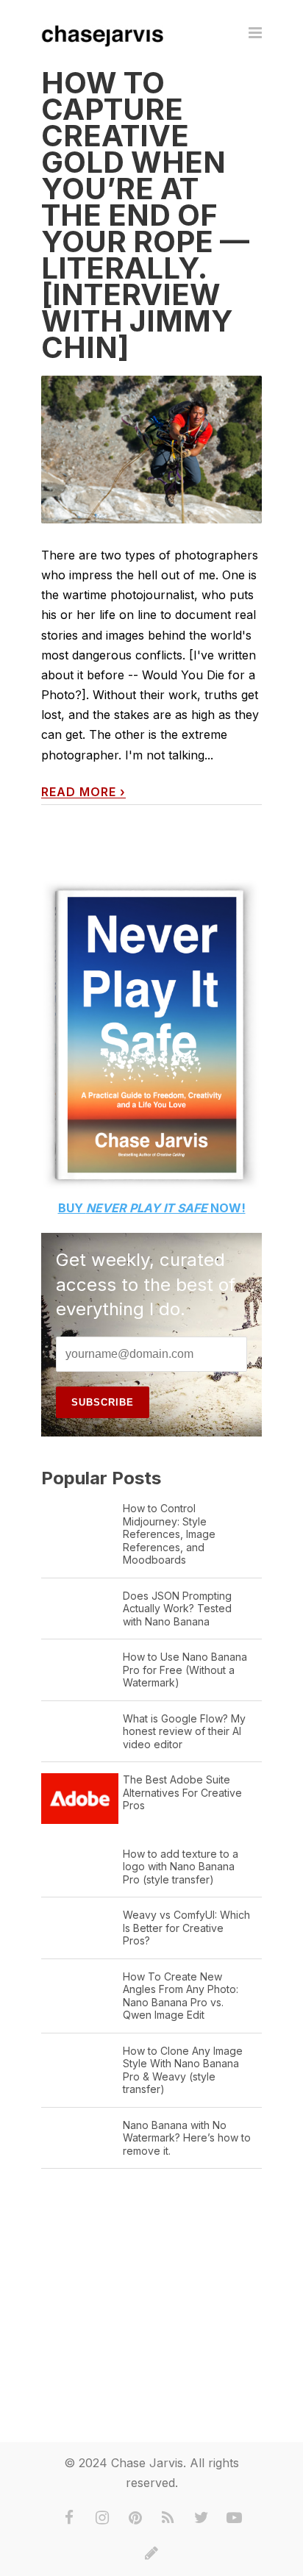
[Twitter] (201, 2518)
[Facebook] (69, 2518)
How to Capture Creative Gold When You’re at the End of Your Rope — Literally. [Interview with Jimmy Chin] (145, 215)
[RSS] (168, 2518)
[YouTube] (234, 2518)
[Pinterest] (135, 2518)
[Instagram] (102, 2518)
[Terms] (151, 2553)
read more (83, 792)
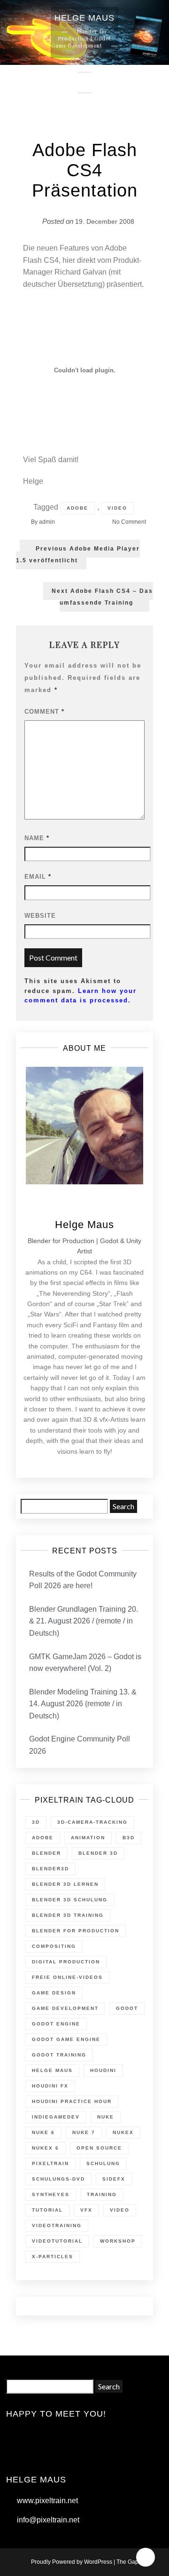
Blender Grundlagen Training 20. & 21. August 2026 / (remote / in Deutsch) (83, 1621)
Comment (44, 711)
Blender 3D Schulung (70, 1899)
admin (47, 522)
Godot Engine (56, 2023)
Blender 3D (98, 1853)
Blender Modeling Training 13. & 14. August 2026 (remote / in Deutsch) (83, 1704)
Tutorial (47, 2210)
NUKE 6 (43, 2132)
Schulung (103, 2163)
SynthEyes (50, 2194)
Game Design (54, 1992)
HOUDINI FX (50, 2085)
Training (102, 2194)
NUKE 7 (83, 2132)
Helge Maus (52, 2070)
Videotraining (57, 2225)
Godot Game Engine (66, 2039)
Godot (127, 2008)
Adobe (77, 508)
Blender (46, 1853)
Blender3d (50, 1868)
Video (117, 508)
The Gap (127, 2562)
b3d (129, 1837)
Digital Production (66, 1961)
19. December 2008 (104, 221)
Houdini (103, 2070)
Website (40, 915)
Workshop (118, 2241)
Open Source (99, 2148)
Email (37, 876)
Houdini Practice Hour (72, 2101)
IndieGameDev (56, 2116)
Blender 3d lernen (65, 1884)
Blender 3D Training (68, 1915)
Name (36, 838)
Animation (88, 1837)
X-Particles (52, 2256)
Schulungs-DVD (58, 2179)
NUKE (105, 2116)
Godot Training (59, 2054)
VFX (86, 2210)
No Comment (129, 522)
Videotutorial (57, 2241)
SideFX (113, 2179)
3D (36, 1822)
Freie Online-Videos (67, 1977)
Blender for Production (75, 1930)
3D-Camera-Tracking (92, 1822)
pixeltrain (50, 2163)
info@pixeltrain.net (48, 2520)
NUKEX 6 (45, 2148)
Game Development (65, 2008)
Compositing (54, 1946)
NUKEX (123, 2132)
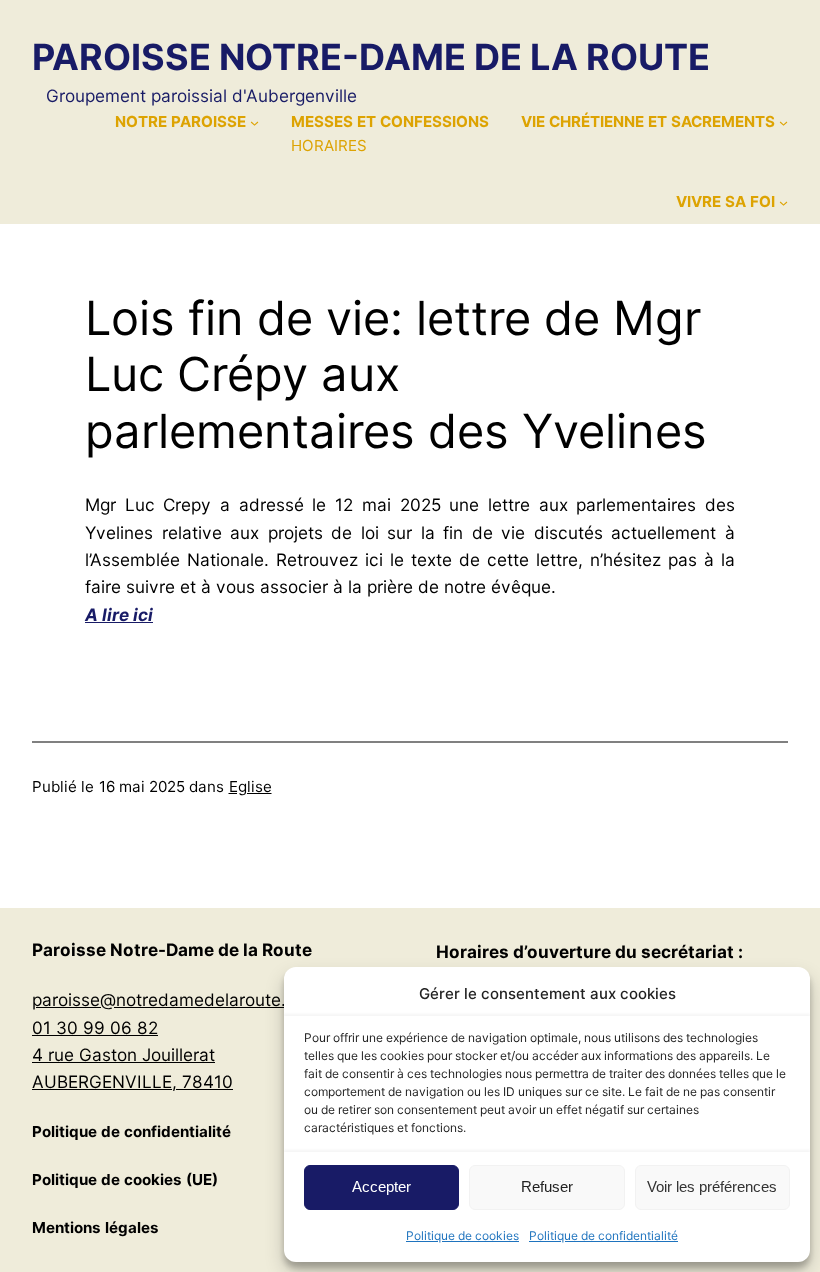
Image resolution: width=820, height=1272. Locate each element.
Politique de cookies (462, 1235)
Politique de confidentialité (603, 1235)
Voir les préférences (712, 1186)
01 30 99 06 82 (95, 1027)
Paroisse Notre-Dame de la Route (371, 57)
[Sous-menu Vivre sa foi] (783, 202)
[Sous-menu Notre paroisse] (254, 121)
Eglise (250, 786)
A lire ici (119, 614)
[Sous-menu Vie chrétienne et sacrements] (783, 121)
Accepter (381, 1186)
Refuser (547, 1186)
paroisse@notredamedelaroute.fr (165, 999)
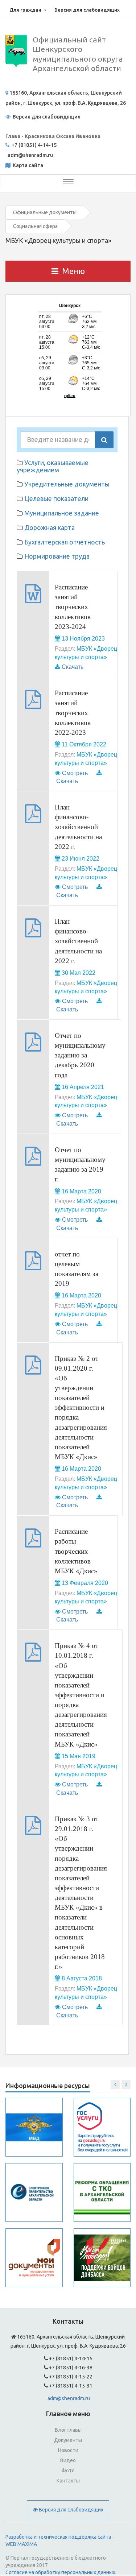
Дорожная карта (49, 527)
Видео (68, 2460)
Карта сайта (27, 165)
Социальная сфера (35, 226)
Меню (73, 271)
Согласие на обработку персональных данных (60, 2572)
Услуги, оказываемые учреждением (52, 466)
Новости (68, 2450)
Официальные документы (45, 212)
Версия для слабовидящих (87, 9)
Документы (68, 2440)
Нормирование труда (57, 556)
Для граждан (25, 9)
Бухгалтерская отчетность (64, 542)
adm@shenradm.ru (69, 2398)
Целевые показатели (56, 498)
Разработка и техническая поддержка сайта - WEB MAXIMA (59, 2540)
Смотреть (75, 773)
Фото (68, 2470)
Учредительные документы (67, 484)
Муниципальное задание (61, 513)
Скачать (72, 667)
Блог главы (68, 2430)
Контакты (68, 2481)
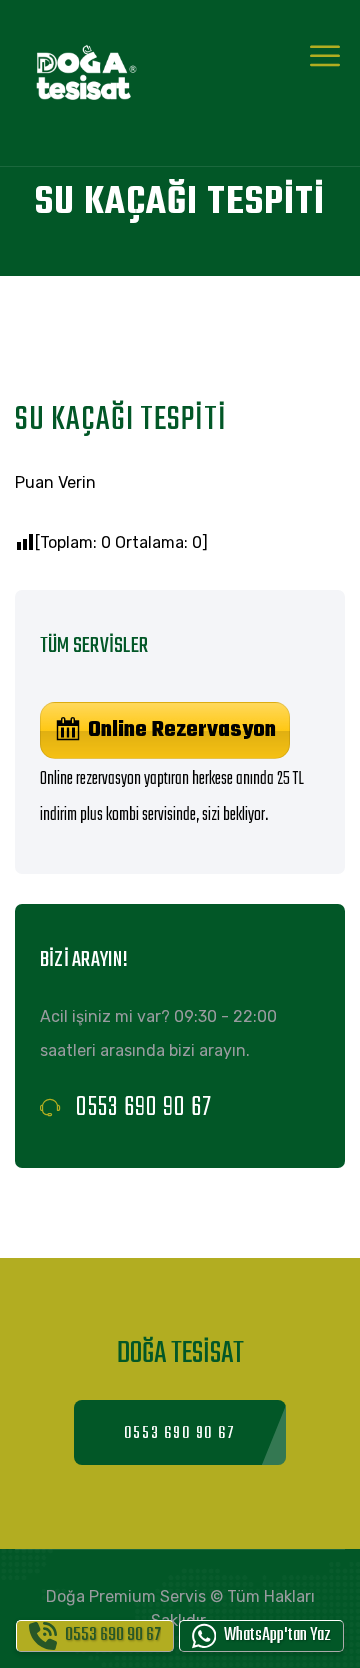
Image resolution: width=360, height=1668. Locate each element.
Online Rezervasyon (182, 730)
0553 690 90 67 (144, 1107)
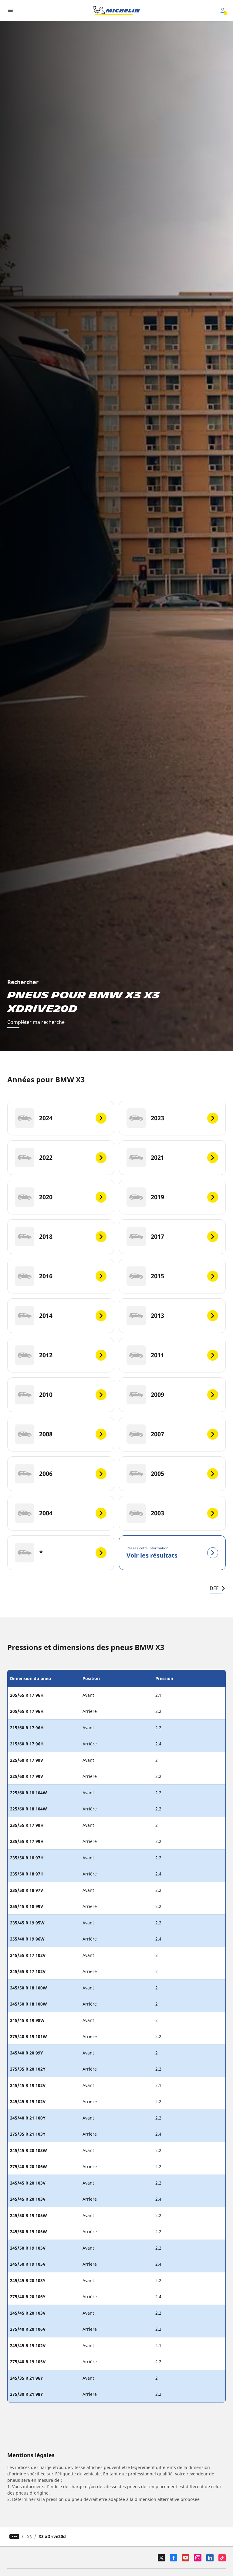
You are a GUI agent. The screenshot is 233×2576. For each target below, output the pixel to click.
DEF (214, 1588)
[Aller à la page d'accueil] (116, 10)
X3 (29, 2537)
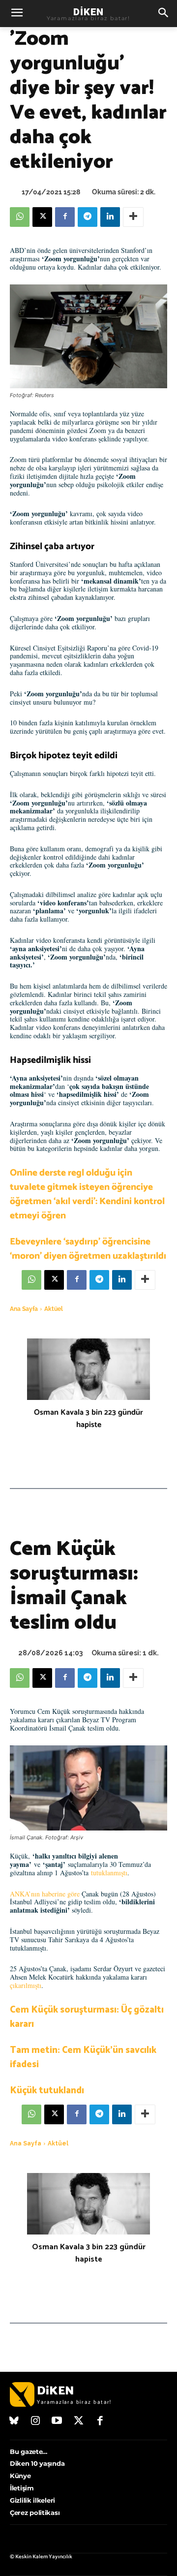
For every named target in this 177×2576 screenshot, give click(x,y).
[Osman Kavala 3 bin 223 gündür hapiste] (88, 1369)
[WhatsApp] (20, 217)
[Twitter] (78, 2421)
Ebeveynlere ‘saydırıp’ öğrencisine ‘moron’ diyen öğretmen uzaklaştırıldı (88, 1249)
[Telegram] (87, 217)
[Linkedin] (110, 217)
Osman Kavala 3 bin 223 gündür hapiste (88, 1418)
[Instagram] (36, 2421)
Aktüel (53, 1308)
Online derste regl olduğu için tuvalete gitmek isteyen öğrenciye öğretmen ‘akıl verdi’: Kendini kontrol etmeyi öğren (87, 1194)
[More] (133, 217)
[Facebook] (65, 217)
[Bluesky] (14, 2421)
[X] (42, 217)
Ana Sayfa (24, 1308)
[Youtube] (57, 2421)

● Task description
Each line in the records above with "menu" must be returned.

● Answer space
[Sous-menu Vivre sa foi] (783, 202)
[Sous-menu Notre paroisse] (254, 121)
[Sous-menu Vie chrétienne et sacrements] (783, 121)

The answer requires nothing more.